Publié le 11 octobre 2014 par Moy

Hypnotisé, par les talons aiguilles noirs, brillants, de six centimètres. Par ta mini jupe sombre, qui moule tes fesses pleines, rondes et fermes. Tes longs cheveux blonds tanguent de gauche à droite.

Je te suis depuis un quart d'heure, discrètement sans me faire voir, ni repérer. Les hommes se retournent sur ton passage. Cela fait naître sur mes lèvres, un sourire méprisant, pour ses envieux sans courage.

J'attends le moment propice, pour te surprendre, le coin idéal, pour te mettre à l’écart.

Enfin, j’aperçois le lieu parfait, une porte cochère, qui je sais, s'ouvre en poussant un peu fort.

Je me rapproche à pas de loup, silencieux comme une ombre. L’instinct, un froissement de tissu, t'alarme , tu te retournes.

Trop tard pour crier; ma main se plaque sur ta bouche, étouffe tout espoir d'appel. Je te ceinture, te soulève de terre et t’entraîne vers l’obscurité. D'un coup d’épaule la porte cède le passage.

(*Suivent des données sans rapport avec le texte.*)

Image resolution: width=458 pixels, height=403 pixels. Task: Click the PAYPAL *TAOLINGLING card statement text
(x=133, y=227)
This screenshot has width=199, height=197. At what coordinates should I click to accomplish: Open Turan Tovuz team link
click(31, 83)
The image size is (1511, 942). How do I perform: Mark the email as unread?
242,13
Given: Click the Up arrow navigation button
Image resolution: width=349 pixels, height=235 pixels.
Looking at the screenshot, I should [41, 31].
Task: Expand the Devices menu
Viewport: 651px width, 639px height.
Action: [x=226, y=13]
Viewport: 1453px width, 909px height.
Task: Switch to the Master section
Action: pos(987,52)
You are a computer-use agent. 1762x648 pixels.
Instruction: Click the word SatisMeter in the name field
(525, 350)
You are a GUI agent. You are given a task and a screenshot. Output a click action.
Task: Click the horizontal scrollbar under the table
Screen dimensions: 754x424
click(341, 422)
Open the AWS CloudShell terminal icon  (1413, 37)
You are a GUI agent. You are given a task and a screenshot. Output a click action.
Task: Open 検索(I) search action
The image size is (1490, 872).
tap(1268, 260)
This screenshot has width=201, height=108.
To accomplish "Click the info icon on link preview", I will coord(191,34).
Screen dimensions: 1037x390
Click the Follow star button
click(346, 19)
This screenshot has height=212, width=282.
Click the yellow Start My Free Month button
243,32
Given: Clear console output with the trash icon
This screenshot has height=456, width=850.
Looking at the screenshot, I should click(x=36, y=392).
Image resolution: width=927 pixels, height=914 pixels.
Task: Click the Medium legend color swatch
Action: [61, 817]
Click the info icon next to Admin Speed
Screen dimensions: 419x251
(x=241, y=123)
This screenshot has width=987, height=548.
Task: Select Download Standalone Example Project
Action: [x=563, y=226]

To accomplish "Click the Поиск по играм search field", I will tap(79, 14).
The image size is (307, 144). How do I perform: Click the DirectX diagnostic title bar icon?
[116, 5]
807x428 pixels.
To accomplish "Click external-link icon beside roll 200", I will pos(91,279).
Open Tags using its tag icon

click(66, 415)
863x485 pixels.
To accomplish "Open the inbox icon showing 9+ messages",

Tu te débats, essayes de t’échapper de mon étreinte. Tes cheveux fouettent mon visage, ils sentent le shampoing aux amandes, que t’utilise tous les matins. Tes fesses qui gigotent contre mon bas ventre, me donne une érection.

Tu comprends ce qui va arriver, tu te pétrifies. Cesses toute résistance. Nous arrivons dans une pièce plongée dans la pénombre. Je te jette au sol. Tu atterris sur un support anormalement mou. Tu te redresses assise, diriges ton regard vers moi. Je me tiens debout, face à toi, à contre jour. Impossible de m'identifier.

Je dégrafe mon pantalon, extirpe ma queue. Je te saisie la nuque, te plaque ma verge au fond de la gorge. Les bruits de succion ne tardent pas à remplir tout l'espace. Une vraie reine de la pipe.

Je te repousse, te fais tomber face contre terre. Un rai de lumière propice, idéalement placé, illumine ton fessier à la cambrure parfaite. M'indique le chemin.

Je tombe à genoux, t'immobilise. Je n'ai qu'à soulever ta jupe. Tu n'as rien en dessous, pas une culotte, pas un string.

  • SALOPE :s’échappe de mes lèvres. Je sens que ma victime se fige. Un ange passe.

  • STOP : me répond-elle.

Et merde ! C'est bien la dernière fois que j'essaye de réaliser les fantasmes de ma femme.